Cipherlot Core Protocol

Status: Draft
Conventions: The key words “MUST”, “MUST NOT”, “REQUIRED”, “SHALL”, “SHALL NOT”, “SHOULD”, “SHOULD NOT”, “RECOMMENDED”, “NOT RECOMMENDED”, “MAY”, and “OPTIONAL” are to be interpreted as described by BCP 14. Informative notes are explicitly labeled and are non-normative.

Status of This Memo

This document is a Draft RFC and may be updated, replaced, or obsoleted by other documents at any time.

Abstract

A Cipherlot is a personal, encrypted data node that enables sovereignty over digital information through capability-based sharing and metadata minimization. This specification defines the core protocol requirements.

1. Introduction

1.1 Motivation

Decentralization alone is insufficient for digital sovereignty.

Existing decentralized systems (Mastodon, Diaspora, ActivityPub) solve the centralization problem but create new vulnerabilities:

• Metadata exposure: Federation protocols reveal who talks to whom
• Instance admin surveillance: Server operators see all user activity
• Traffic correlation: Network observers can build social graphs
• Bulk seizure: Encrypted data can be downloaded and stored for future decryption
• Quantum threat: Post-quantum computers will retroactively decrypt today’s traffic

Cipherlots provides anonymization, not just decentralization:

• Metadata minimization: Blind relays that can’t see message contents or routing
• Traffic obfuscation: OHTTP prevents correlation of communication patterns
• Selective disclosure: Capability-based sharing prevents bulk data exfiltration
• Forward secrecy: Cryptographic ratcheting makes old data unrecoverable
• No identity registry: Decentralized capabilities eliminate central correlation points

1.2 Threat Model

Cipherlots defends against:

1. Platform surveillance (Facebook, Google model)
2. Federation surveillance (Mastodon admin model)
3. Metadata correlation (NSA bulk collection model)
4. Bulk seizure + quantum decryption (harvest-now, decrypt-later threat)
5. Traffic analysis (Tor adversary model)

Cipherlots does NOT defend against:

• Compromised end-user devices
• Physical coercion with key disclosure
• Real-time MITM if user accepts bad certificates
• Social engineering attacks

1.3 Requirements

The key words “MUST”, “MUST NOT”, “REQUIRED”, “SHALL”, “SHALL NOT”, “SHOULD”, “SHOULD NOT”, “RECOMMENDED”, “MAY”, and “OPTIONAL” in this document are to be interpreted as described in RFC 2119.

2. Architecture

2.1 Core Components

A Cipherlot consists of:

• Vault: Encrypted storage backend
• Capability Manager: Grant/revoke access tokens
• Discovery Service: Optional mesh networking
• Relay: Optional metadata-blind proxy

2.2 Encryption Requirements

All data MUST be encrypted at rest using AES-256-GCM or equivalent. Encryption keys MUST be derived from user-controlled secrets.

3. Capability-Based Sharing

3.1 Capability Tokens

Access grants are represented as capability tokens that encode:

• Resource identifier
• Scope (read, write, admin)
• Expiration time
• Revocation nonce

3.2 Token Format

capability := HMAC-SHA256(secret, scope || resource || exp || nonce)

4. Security Considerations

4.1 Threat Model

Cipherlots defend against:

• Platform surveillance
• Metadata correlation
• Third-party tracking
• Coerced disclosure (via plausible deniability)

4.2 Limitations

Cipherlots do NOT protect against:

• Compromised client devices
• Physical coercion with key disclosure
• Traffic analysis at network layer (without relay)

5. References

• [RFC 2119] Key words for use in RFCs to Indicate Requirement Levels
• [libp2p] Modular network stack documentation

**What you will do**
1. From the Cipherlot protocol draft, quote the passage that begins at the words "Cipherlots provides anonymization, not" and stops after the words "(Mastodon admin model)".
2. List every item that the Cipherlot protocol draft says a capability token encodes.
3. For each statement, say whether it agrees with the Cipherlot protocol draft. Give yes or no and quote the words that decide it.
(a) All data has to be encrypted at rest with AES-256-GCM or an equivalent.
(b) The Discovery Service is a required component of a Cipherlot.
(c) Encryption keys may be derived from secrets that a service provider controls.

**Supplied entries**
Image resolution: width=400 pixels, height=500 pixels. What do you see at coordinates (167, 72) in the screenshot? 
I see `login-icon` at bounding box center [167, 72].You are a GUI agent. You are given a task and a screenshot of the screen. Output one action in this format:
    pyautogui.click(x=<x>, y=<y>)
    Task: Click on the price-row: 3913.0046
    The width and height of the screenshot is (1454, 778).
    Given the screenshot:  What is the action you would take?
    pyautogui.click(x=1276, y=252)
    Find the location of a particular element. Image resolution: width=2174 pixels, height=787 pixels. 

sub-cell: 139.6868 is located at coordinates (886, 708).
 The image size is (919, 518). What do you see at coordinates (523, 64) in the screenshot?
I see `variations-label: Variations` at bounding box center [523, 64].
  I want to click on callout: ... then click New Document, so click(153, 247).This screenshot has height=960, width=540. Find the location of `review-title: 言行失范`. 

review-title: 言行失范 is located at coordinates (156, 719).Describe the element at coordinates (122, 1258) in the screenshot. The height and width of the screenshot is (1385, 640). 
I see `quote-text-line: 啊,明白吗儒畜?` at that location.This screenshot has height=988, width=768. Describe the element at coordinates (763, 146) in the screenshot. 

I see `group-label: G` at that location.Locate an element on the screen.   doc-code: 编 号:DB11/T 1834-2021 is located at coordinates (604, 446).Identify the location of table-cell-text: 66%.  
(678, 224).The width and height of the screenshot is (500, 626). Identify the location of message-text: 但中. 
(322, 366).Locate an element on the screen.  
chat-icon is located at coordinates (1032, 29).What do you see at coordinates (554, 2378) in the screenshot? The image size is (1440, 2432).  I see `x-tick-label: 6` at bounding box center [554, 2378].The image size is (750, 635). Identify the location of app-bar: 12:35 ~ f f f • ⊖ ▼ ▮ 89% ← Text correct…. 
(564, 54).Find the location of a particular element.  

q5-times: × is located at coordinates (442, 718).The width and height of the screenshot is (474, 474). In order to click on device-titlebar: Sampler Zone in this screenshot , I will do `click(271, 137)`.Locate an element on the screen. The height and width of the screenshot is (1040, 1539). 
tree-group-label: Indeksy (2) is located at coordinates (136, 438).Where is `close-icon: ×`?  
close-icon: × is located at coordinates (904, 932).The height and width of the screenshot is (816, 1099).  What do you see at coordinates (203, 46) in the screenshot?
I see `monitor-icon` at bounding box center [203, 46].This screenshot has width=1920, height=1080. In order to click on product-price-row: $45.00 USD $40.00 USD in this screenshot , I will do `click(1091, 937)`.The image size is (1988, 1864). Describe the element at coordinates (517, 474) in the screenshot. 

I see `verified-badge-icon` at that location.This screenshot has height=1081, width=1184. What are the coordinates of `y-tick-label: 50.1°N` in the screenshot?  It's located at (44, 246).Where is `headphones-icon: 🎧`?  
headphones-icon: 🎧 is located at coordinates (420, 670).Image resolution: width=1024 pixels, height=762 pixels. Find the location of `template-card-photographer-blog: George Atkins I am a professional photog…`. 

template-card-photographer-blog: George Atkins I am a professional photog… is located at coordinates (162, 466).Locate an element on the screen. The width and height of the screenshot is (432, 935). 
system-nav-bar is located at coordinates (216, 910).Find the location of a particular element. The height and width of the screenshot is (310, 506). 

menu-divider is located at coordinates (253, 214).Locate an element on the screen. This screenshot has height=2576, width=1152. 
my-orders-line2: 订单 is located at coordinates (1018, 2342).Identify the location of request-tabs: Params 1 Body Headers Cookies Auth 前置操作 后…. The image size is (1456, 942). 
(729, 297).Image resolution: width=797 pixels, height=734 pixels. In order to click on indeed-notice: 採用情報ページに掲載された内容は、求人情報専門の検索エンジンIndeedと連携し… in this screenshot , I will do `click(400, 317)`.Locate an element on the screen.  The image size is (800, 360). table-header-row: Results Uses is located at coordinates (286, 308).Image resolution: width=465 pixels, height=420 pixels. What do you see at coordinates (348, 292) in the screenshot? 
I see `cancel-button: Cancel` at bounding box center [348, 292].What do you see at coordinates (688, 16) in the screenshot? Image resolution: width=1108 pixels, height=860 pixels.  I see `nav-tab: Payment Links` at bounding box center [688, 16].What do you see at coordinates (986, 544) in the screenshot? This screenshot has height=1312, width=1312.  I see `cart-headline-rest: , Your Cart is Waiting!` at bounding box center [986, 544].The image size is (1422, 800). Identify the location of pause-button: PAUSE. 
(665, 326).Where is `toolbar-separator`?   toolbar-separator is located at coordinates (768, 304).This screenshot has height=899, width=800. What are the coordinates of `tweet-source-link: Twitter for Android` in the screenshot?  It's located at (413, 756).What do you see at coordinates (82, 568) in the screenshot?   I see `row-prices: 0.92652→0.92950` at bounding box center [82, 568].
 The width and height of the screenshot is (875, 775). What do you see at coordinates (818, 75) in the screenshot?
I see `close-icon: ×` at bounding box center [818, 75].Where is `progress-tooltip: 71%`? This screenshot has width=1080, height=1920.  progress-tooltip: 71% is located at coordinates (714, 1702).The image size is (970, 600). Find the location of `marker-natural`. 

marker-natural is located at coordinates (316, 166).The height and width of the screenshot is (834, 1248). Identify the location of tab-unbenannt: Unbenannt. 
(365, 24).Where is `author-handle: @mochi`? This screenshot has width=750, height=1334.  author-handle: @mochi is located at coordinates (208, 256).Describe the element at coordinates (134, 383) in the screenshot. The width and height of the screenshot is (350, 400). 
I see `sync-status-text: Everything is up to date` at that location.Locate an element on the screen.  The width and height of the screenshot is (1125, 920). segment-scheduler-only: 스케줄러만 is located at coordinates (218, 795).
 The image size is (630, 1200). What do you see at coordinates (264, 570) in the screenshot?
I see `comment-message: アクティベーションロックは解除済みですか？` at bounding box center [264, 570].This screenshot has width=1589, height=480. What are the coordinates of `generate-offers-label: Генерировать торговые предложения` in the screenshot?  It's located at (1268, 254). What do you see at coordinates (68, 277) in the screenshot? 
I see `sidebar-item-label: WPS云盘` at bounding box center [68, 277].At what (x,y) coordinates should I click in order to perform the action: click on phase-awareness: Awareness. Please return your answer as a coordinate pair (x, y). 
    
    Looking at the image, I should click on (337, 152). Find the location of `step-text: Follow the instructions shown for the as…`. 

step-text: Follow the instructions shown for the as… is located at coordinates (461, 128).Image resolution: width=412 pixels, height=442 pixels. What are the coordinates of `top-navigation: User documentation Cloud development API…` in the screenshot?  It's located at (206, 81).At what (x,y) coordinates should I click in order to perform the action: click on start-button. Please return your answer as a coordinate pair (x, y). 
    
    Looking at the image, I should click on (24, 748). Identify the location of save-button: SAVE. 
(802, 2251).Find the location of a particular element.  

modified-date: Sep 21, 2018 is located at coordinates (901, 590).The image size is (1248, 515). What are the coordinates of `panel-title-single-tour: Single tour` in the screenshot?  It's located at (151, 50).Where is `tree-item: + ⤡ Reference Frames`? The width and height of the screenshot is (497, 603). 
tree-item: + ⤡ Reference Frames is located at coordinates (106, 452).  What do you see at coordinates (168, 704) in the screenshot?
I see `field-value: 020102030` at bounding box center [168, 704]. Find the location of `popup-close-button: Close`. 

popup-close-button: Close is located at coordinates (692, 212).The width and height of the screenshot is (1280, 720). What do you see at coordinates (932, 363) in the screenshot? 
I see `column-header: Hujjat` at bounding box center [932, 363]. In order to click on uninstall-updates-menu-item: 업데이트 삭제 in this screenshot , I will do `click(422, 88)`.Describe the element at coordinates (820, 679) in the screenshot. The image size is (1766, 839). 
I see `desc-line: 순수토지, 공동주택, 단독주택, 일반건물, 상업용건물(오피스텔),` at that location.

**Responses by item number**
1.
Cipherlots provides anonymization, not just decentralization:

• Metadata minimization: Blind relays that can’t see message contents or routing
• Traffic obfuscation: OHTTP prevents correlation of communication patterns
• Selective disclosure: Capability-based sharing prevents bulk data exfiltration
• Forward secrecy: Cryptographic ratcheting makes old data unrecoverable
• No identity registry: Decentralized capabilities eliminate central correlation points

1.2 Threat Model

Cipherlots defends against:

1. Platform surveillance (Facebook, Google model)
2. Federation surveillance (Mastodon admin model)

2.
- Resource identifier
- Scope (read, write, admin)
- Expiration time
- Revocation nonce

3.
(a) Yes: "All data MUST be encrypted at rest using AES-256-GCM or equivalent."
(b) No: "Discovery Service: Optional mesh networking"
(c) No: "Encryption keys MUST be derived from user-controlled secrets."